A selection of news relevant to EKD and of press releases of EKD's partner churches and church bodies. News used with permission from Ecumenical News International and other agencies.
Cologne Circumcision Decision sparks Controversy
Religious Associations and Churches call for Legal Certainty
June 28, 2012
The circumcision decision of the Cologne district court has sparked sharp criticism. Jewish and Islamic associations criticized the decision on Wednesday as an inadmissible interference in religious freedom. They called on the German federal parliament to guarantee legal certainty. The Evangelical Church in Germany and the Roman Catholic Church are also critical of the decision. Religious policy spokesman of the FDP (liberal) parliamentary group Stefan Ruppert underlined that the decision had created more unclarity than clarity regarding what was lawful. For the sake of good community relations, no lack of clarity could be tolerated on such a matter.
The Cologne district court had found the religious circumcision of a 4-year-old boy to be physical injury. The judges argued that religious circumcision was a lasting and irreparable intervention for the child. Circumcision was a "physical injury" regardless of the approval of the parents. The doctor charged with the offence was acquitted on the grounds that he had acted according to an "unavoidable prohibition error".
The Central Council of Muslims criticized that the ruling was "a blatant and inadmissible interference with parents' rights and the rights of religious communities to self-determination". It would increase uncertainty about the law among all parties. The Coordinating Council of Muslims in Germany saw the matter the same way. Its spokesman Ali Kizilkaya called the decision a "massive interference in religious freedom". The discussion it had sparked was a major setback to the integration of Muslims.
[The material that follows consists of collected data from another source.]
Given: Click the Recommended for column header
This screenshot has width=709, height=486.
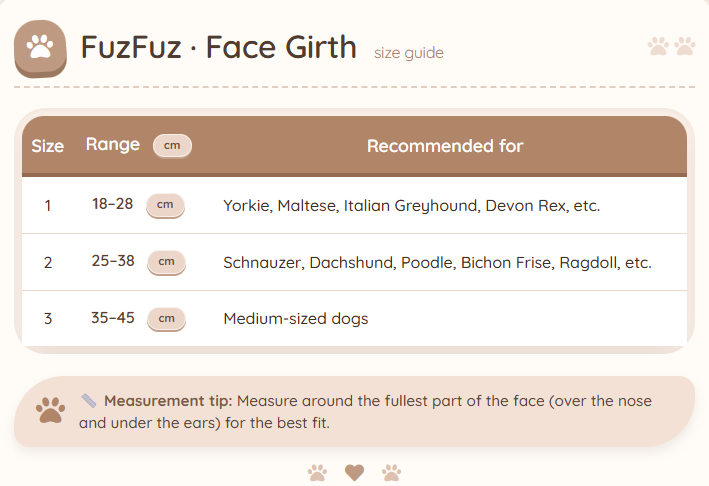Looking at the screenshot, I should (x=445, y=146).
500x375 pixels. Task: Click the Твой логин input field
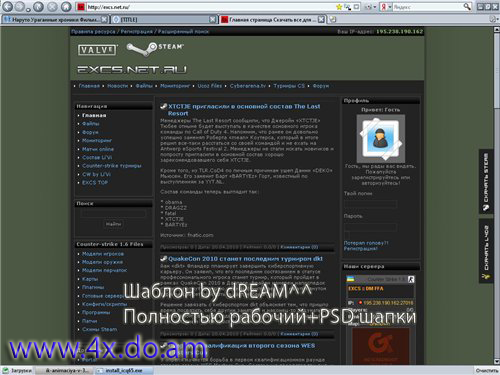pyautogui.click(x=371, y=203)
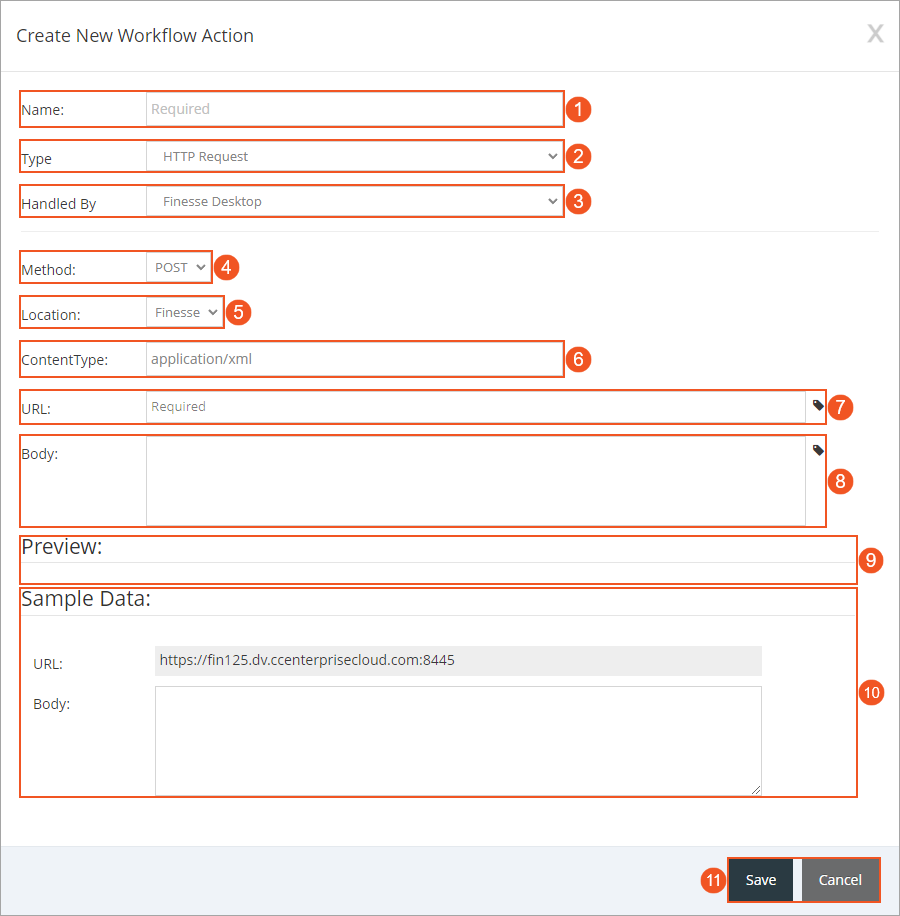Click the resize handle of the Body box

click(757, 789)
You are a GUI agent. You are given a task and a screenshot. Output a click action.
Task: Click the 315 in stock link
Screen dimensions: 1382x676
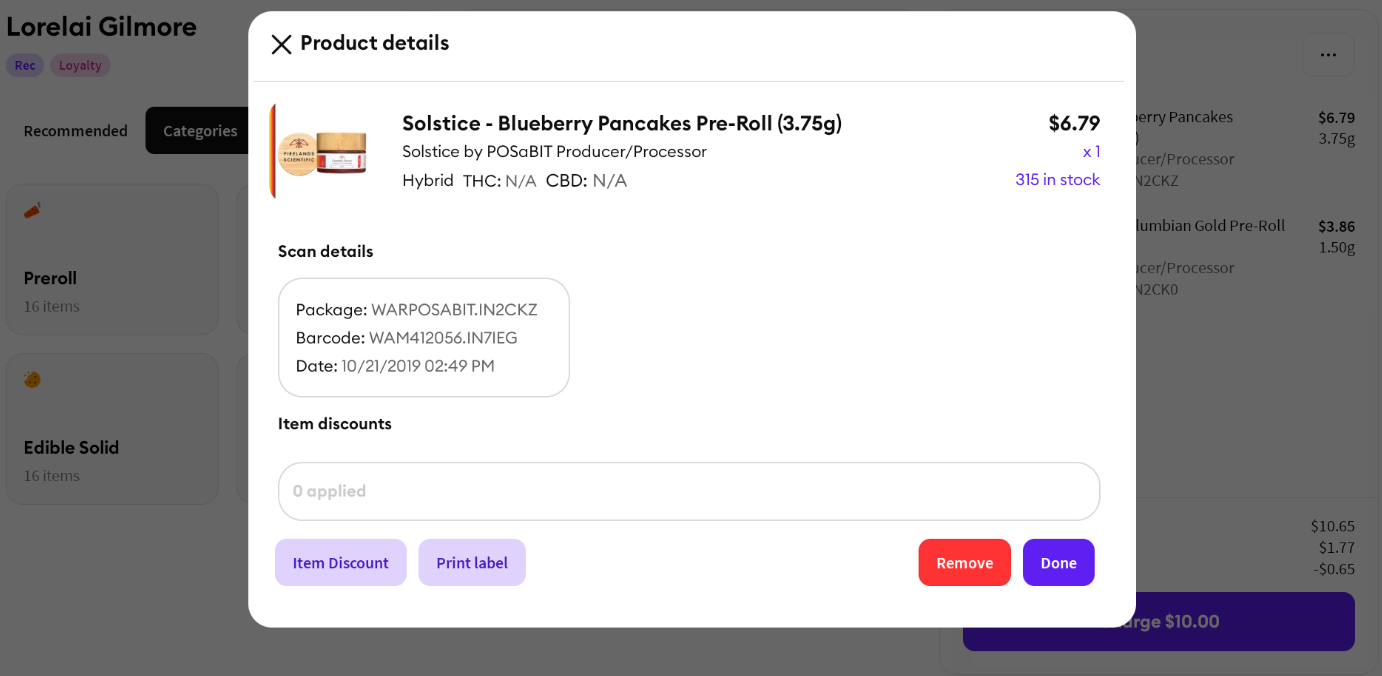pos(1058,180)
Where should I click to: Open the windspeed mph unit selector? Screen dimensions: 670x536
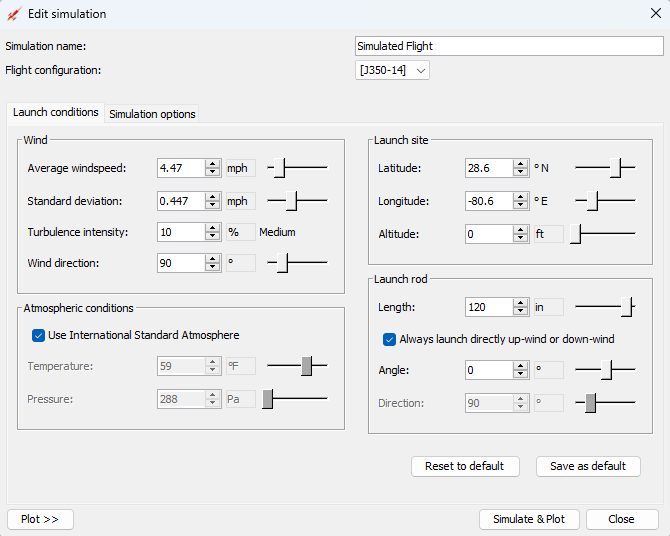point(241,168)
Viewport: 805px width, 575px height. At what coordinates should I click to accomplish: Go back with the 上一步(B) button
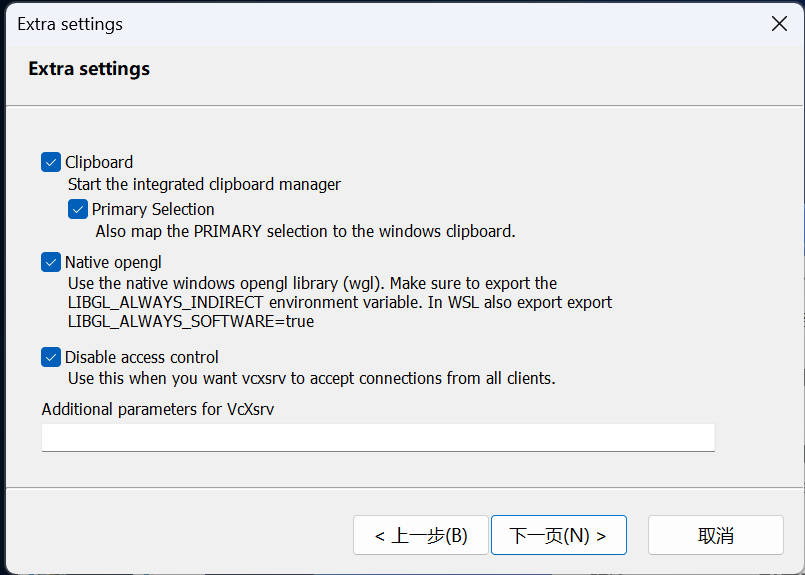pyautogui.click(x=420, y=535)
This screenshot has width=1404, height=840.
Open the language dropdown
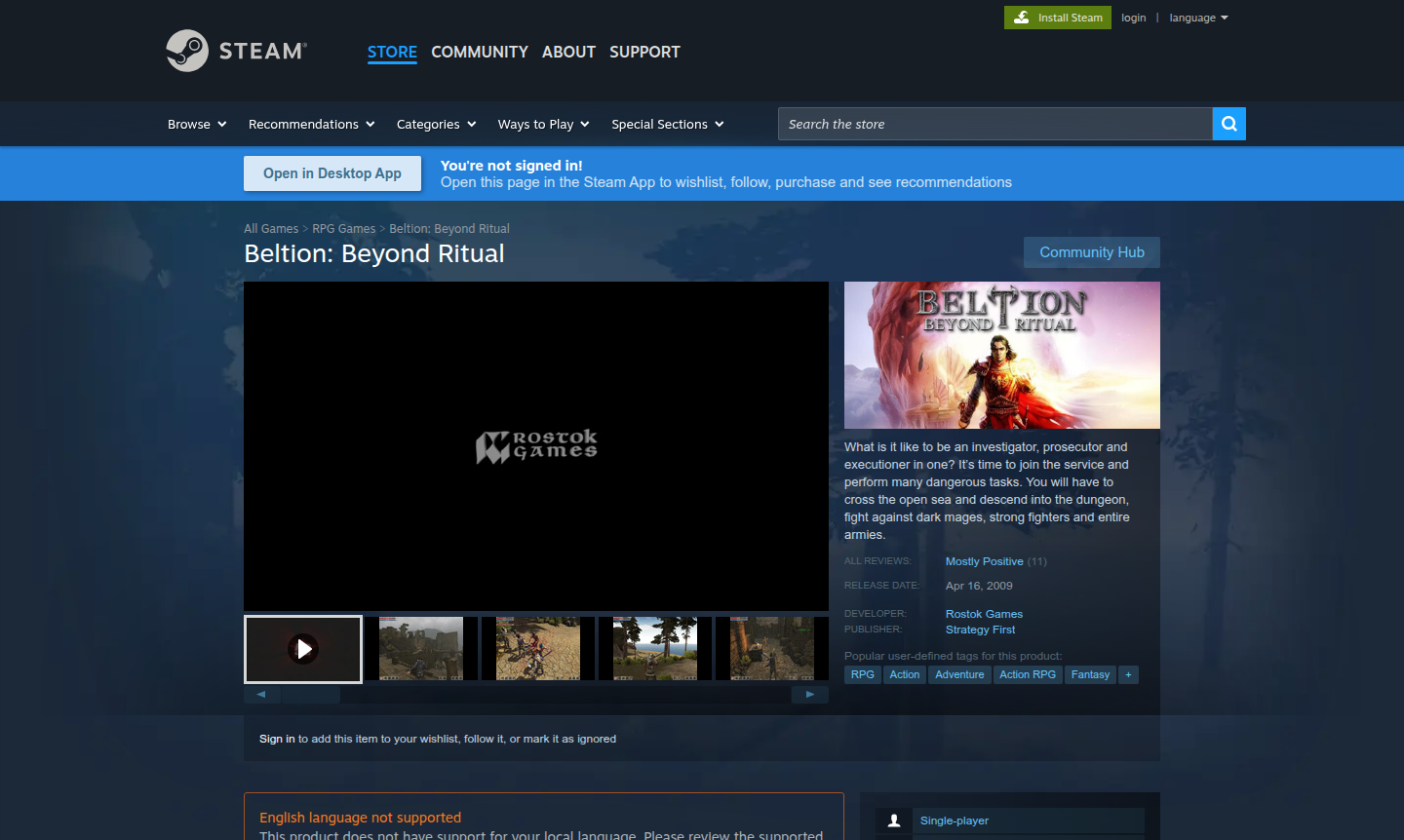[x=1198, y=18]
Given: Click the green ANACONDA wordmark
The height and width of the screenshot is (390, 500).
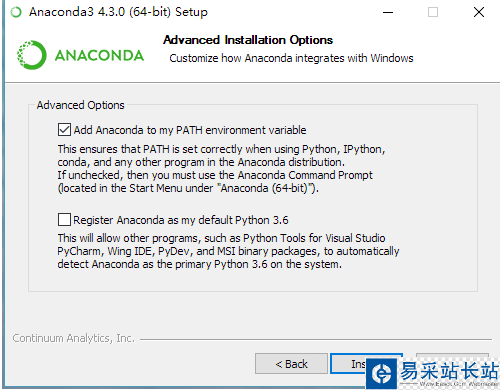Looking at the screenshot, I should 99,56.
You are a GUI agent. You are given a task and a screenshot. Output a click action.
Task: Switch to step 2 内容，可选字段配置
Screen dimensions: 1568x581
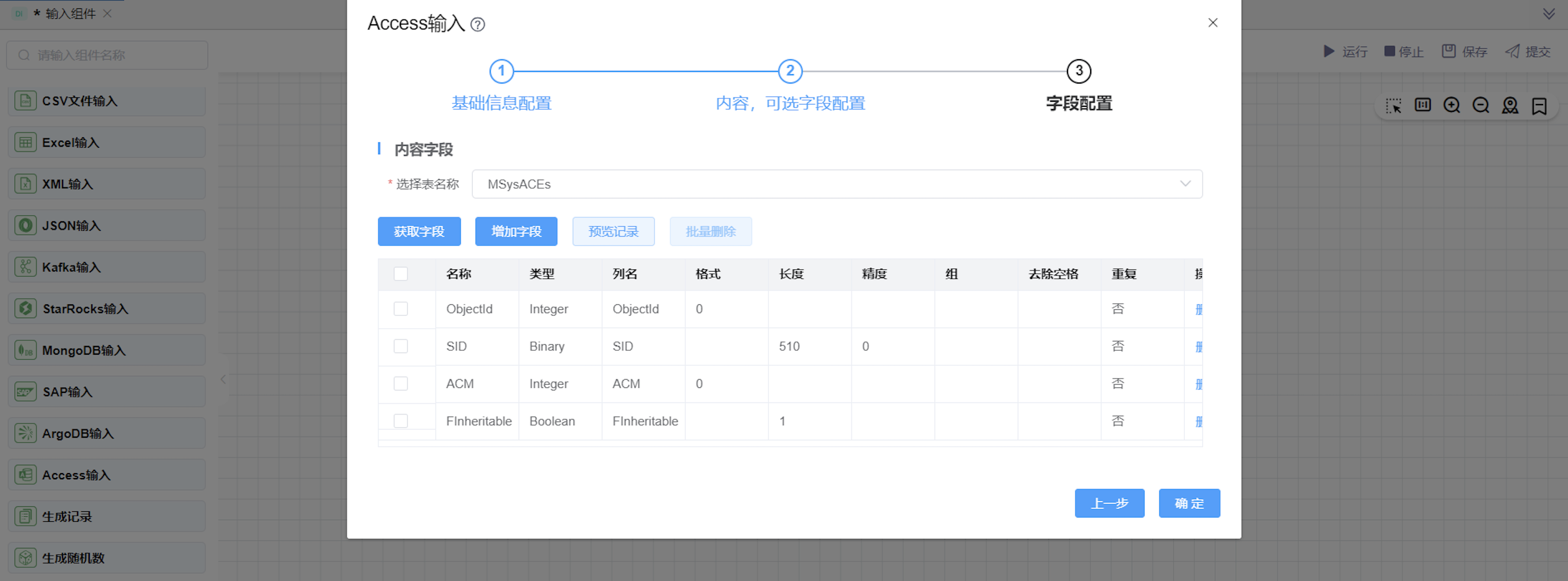(x=790, y=71)
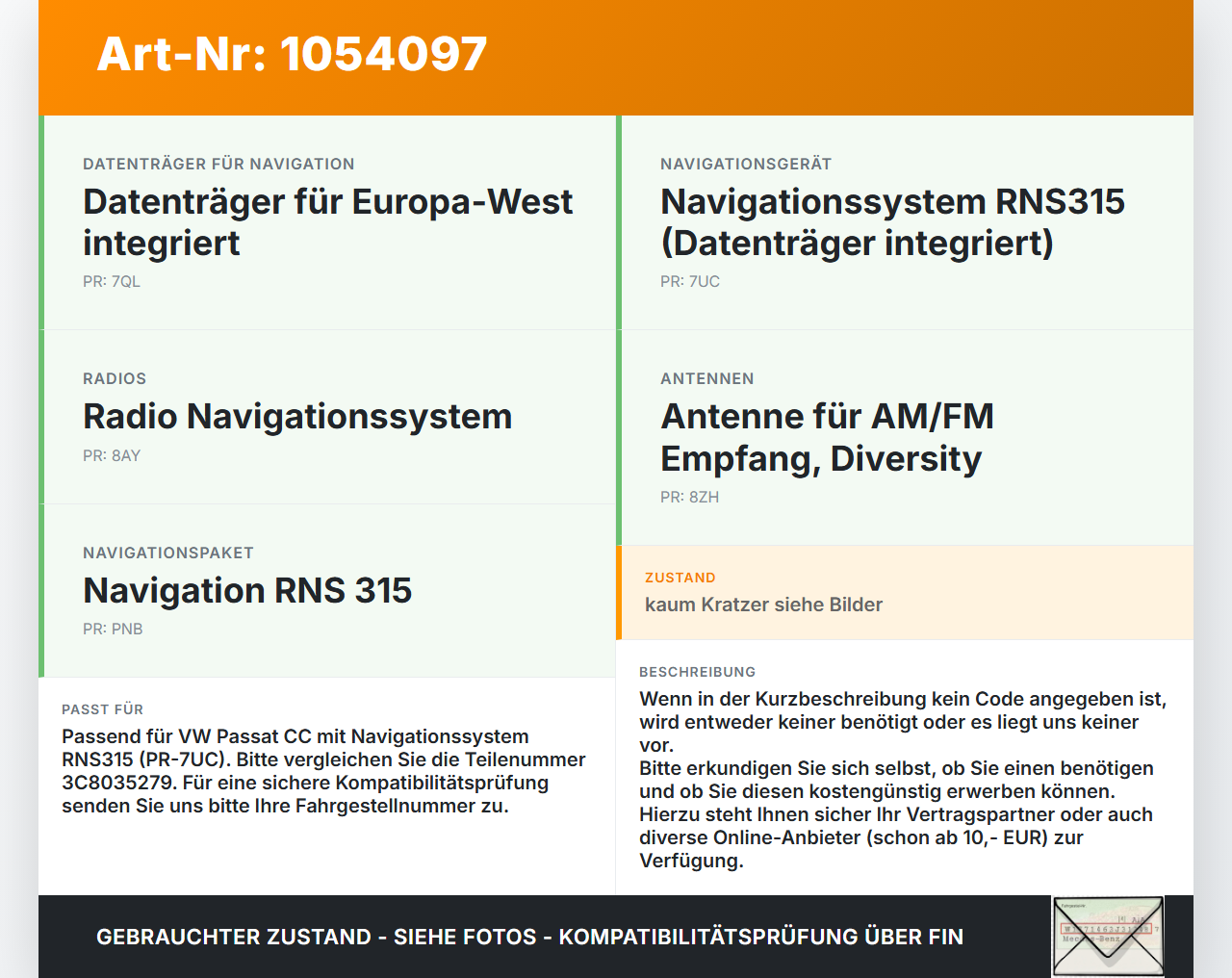Click the PASST FÜR section label

pos(102,709)
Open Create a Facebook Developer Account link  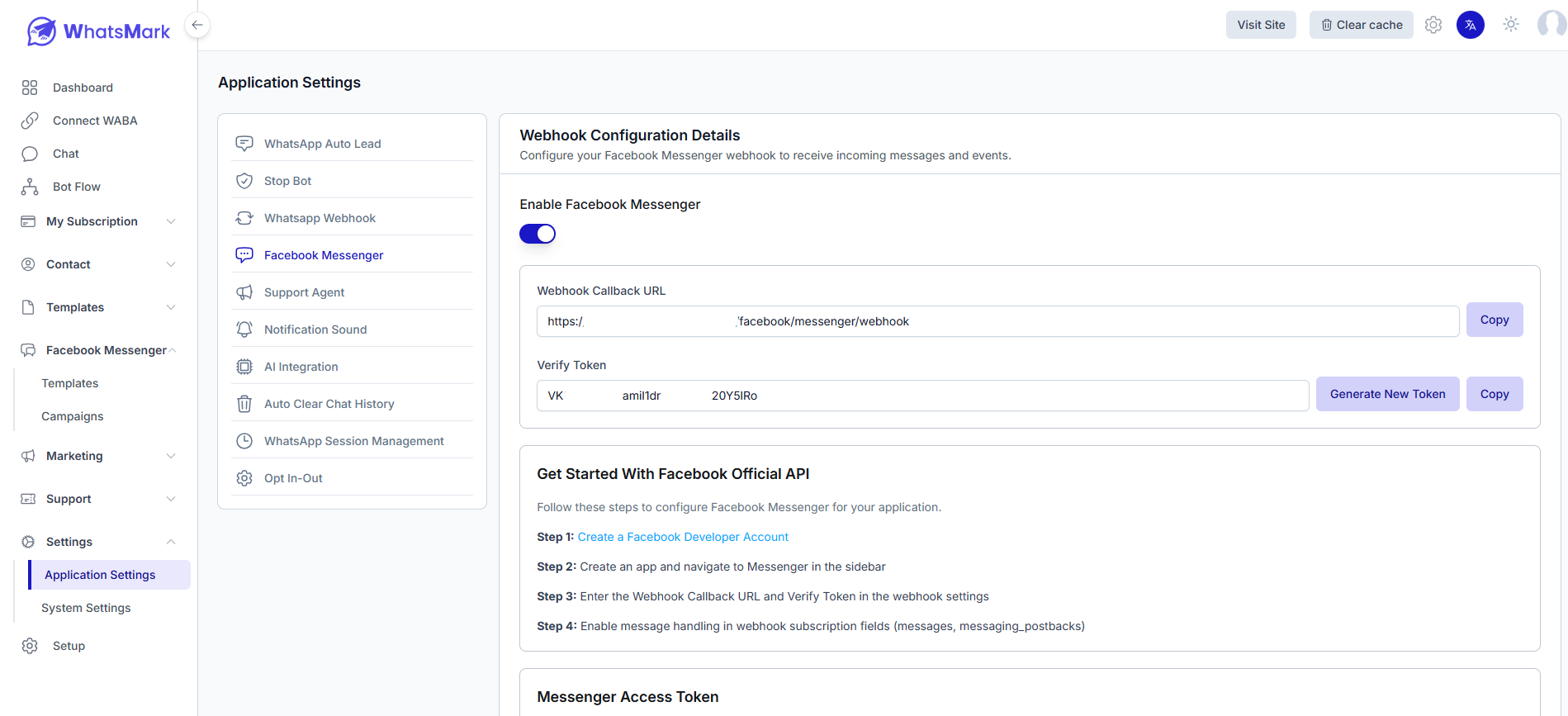pos(683,537)
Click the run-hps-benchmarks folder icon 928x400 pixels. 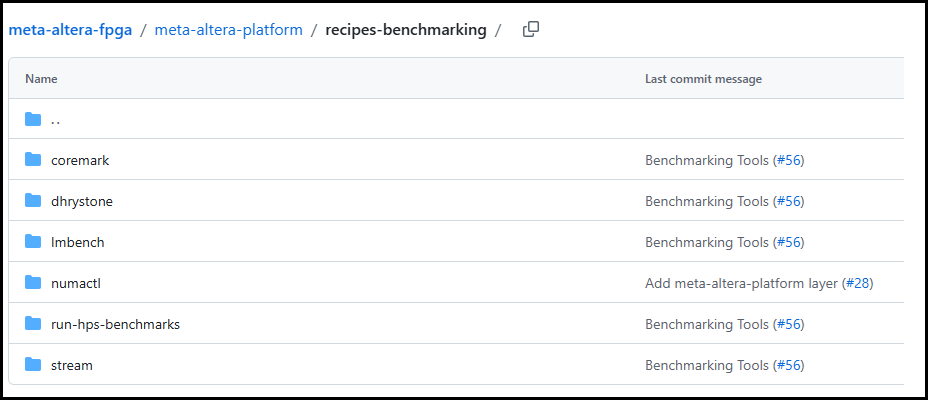[x=33, y=324]
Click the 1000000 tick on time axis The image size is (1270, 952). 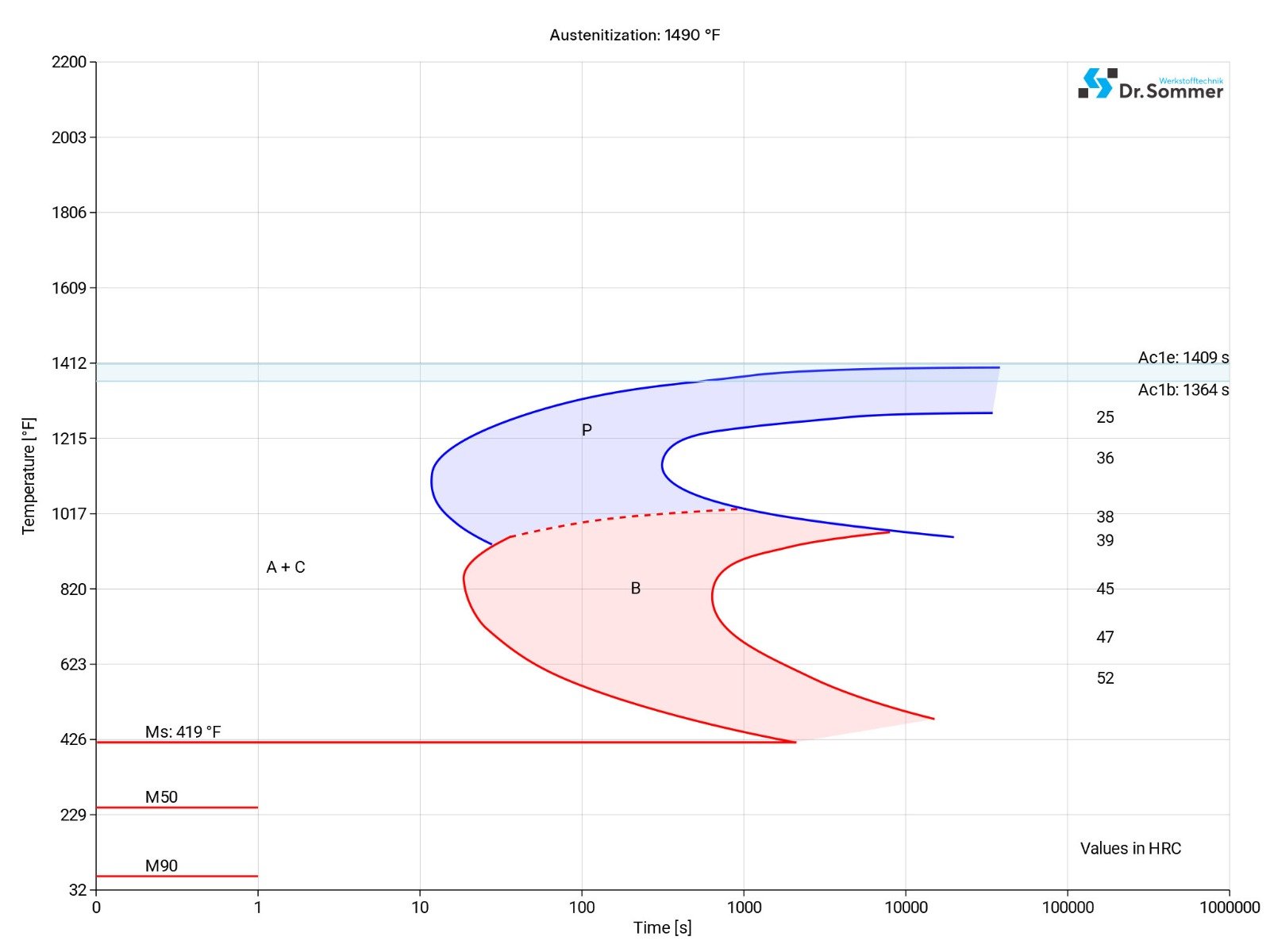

FDP politician Stefan Ruppert stressed that circumcision was part of the right of religious communities to self-determination. The ruling reached too far into religious freedom and the parents' right to bring up their children, criticized the trained lawyer. Pascal Kober, from the same party, underlined: "We must, as far as possible, create a safe legal framework that guarantees the exercise of religious freedom for Jews and Muslims."
Hans Michael Heinig, the head of the EKD's Institute for Church Law and an expert on constitutional law, called the finding "erroneous in terms of law, crime policy and religious policy". In an epd interview he posed the question: "What kind of signal will it send to Jews that in Germany, of all places, a criminal ban is placed on circumcision?" In terms of criminal policy it was pointless to charge the doctor. Forcing religious circumcision into illegality would introduce the threat of quacks, Heinig added.
Hans Ulrich Anke, the president of the EKD church office, said that the court had neglected to appropriately balance the freedom of religion and right of parents to raise and have custody for their children against the right to physical integrity. The decision therefore needed to be corrected as, in any case, there had to be legal certainty on this question in Germany. Anke: "Circumcision is of central religious significance for Jews and Muslims. The decision does not sufficiently consider this fact."
Criticism also comes from the Roman Catholic Church. Heinrich Mussinghoff, bishop of Aachen, called the decision "extremely disconcerting". With reference to the unrest the ruling had caused in the Jewish and Islamic community, he stated that legal clarity had to be restored as fast as possible and the undisturbed exercise of religious freedom guaranteed.
The Conference of Orthodox Rabbis reacted to the ruling with dismay. Circumcision was an essential part of Judaism. "Without the right to circumcision the right to religious freedom guaranteed by the German constitution is for Judaism just a matter of empty words."
The German Coordinating Council of Societies for Christian-Jewish Cooperation regards a prohibition of circumcision as unconstitutional. Criminalizing religious circumcision would amount to "declaring Jewish life in Germany to be fundamentally undesired", it warned.
The Central Council of Jews in Germany reacted promptly to the court decision. It called upon the German federal parliament to create legal certainty and protect religious freedom from attacks. In its view, the Cologne ruling constituted an unprecedented and dramatic interference in the right of religious communities to self-determination. The decision was an unspeakable and insensitive act, stated Dieter Graumann, the Central Council's president.